Hisonotus oliveirai can be distinguished from all congeners, except Hisonotus insperatus Britski & Garavello, 2003, Hisonotus luteofrenatus and Hisonotus paresi, by having odontodes forming longitudinally aligned rows (one odontode after the other, but not necessarily forming parallel series) on head and trunk, Fig. 2(A), (B) (vs. odontodes not forming longitudinally aligned rows). Additionally, the new species can be distinguished from all congeners except Hisonotus insperatus, Hisonotus luteofrenatus, Hisonotus paresi, and Hisonotus piracanjuba by having a pair of rostral plates at the tip of the snout (vs. a single rostral plate). Moreover, Hisonotus oliveirai can be further distinguished from all congeners except Hisonotus bockmanni, Hisonotus chromodontus, Hisonotus insperatus, Hisonotus luteofrenatus, and Hisonotus paresi by having a functional v-shaped spinelet (vs. spinelet non-functional, square-shaped, or absent). The new species can be distinguished from Hisonotus bockmanni and Hisonotus paresi by lacking contrasting dark geometric spots on the anterodorsal region of the body (vs. presence); from Hisonotus insperatus by having small, inconspicuous odontodes forming rows on the head and trunk (Fig. 2A, B; vs. large, conspicuous odontodes forming rows on the head and the trunk, Fig. 2E, F), a deeper head 51.6−59.2% HL (vs. 44.3−48.7% HL) and higher suborbital depth 20.9−25.5% HL (vs. 16.6−20.1% HL); from Hisonotus luteofrenatus by having a deeper caudal peduncle 10.8−12.5% SL (vs. 8.9−10.2% SL) and shorter snout 46.9−52.2% HL (vs. 67.0−75.3% HL); from Hisonotus paresi by a having deeper head 51.6−59.2% HL (vs. 42.4−47.7% HL), more premaxillary teeth 11−18 (vs. 6−10), and more dentary teeth 11−15 (vs. 4−7); fromHisonotus piracanjuba by having a deeper caudal peduncle 10.8−12.5% SL (vs. 8.3−9.5% SL), and shorter snout 46.9−52.2% HL (vs. 67.7−72.7% HL).
Variation in hypertrophied series of anterolateral (A, C, E) and anterodorsal (B, D, F) odontodes across three species. A Hisonotus oliveirai, paratype, NUP 9839, female, 25.8 mm SL, small odontodes B Hisonotus oliveirai, paratype, NUP 9839, female, 25.8 mm SL, small odontodes C Hisonotus paresi, paratype, NUP 10928, male, 24.2 mm SL, small odontodes D Hisonotus paresi, paratype, NUP 10928, male, 24.2 mm SL, small odontodes E Hisonotus insperatus, LBP 1316, 24.7 mm SL, large and conspicuous odontodes F Hisonotus insperatus, LBP 1316, 24.7 mm SL, large and conspicuous odontodes.

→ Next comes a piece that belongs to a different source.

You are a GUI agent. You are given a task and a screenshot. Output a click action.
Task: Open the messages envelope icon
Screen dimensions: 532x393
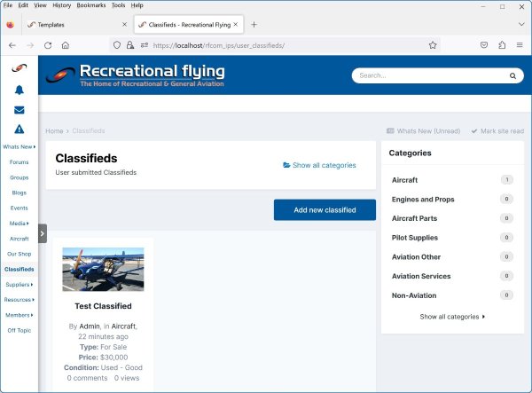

Morphometric data presented in Table 1. Maximum body length 28.4 mm SL. Dorsal profile of head slightly convex to straight from upper part of rostrum to posterior margin of nares, convex from eyes to posterior margin of parieto-supraoccipital, and straight to dorsal-fin origin. Dorsal profile of trunk slightly concave and descending from dorsal-fin origin to end of dorsal-fin base, straight to caudal peduncle. Ventral profile strongly concave from snout tip to opercular region; convex from opercular region to anal-fin origin; concave to caudal-fin insertion. Greatest body depth at dorsal-fin origin (18.6−23.9% SL). Greatest body width at opercular region, gradually decreasing towards snout and caudal fin. Cross-section of caudal peduncle almost ellipsoid; rounded laterally and almost flat dorsally and ventrally.
Head rounded in dorsal view, snout round to slightly pointed. Dorsal and ventral series of odontodes along anterior margin of snout completely covering its tip; odontodes larger than remaining ones on head. Odontodes on head and trunk hypertrophied and arranged in longitudinal rows (most prominent on head). Eyes moderately small (13.9−17.6% in HL), dorsolaterally positioned. Lips roundish with papillae uniformly distributed on base of dentary and premaxilla and slightly decreasing distally. Lower lip larger than upper lip; its border fringed. Maxillary barbel present; joined to lower lip by membrane for half its length. Teeth slender and bicuspid; mesial cusp larger than lateral cusp. Premaxillary teeth 11−18. Dentary teeth 11−15.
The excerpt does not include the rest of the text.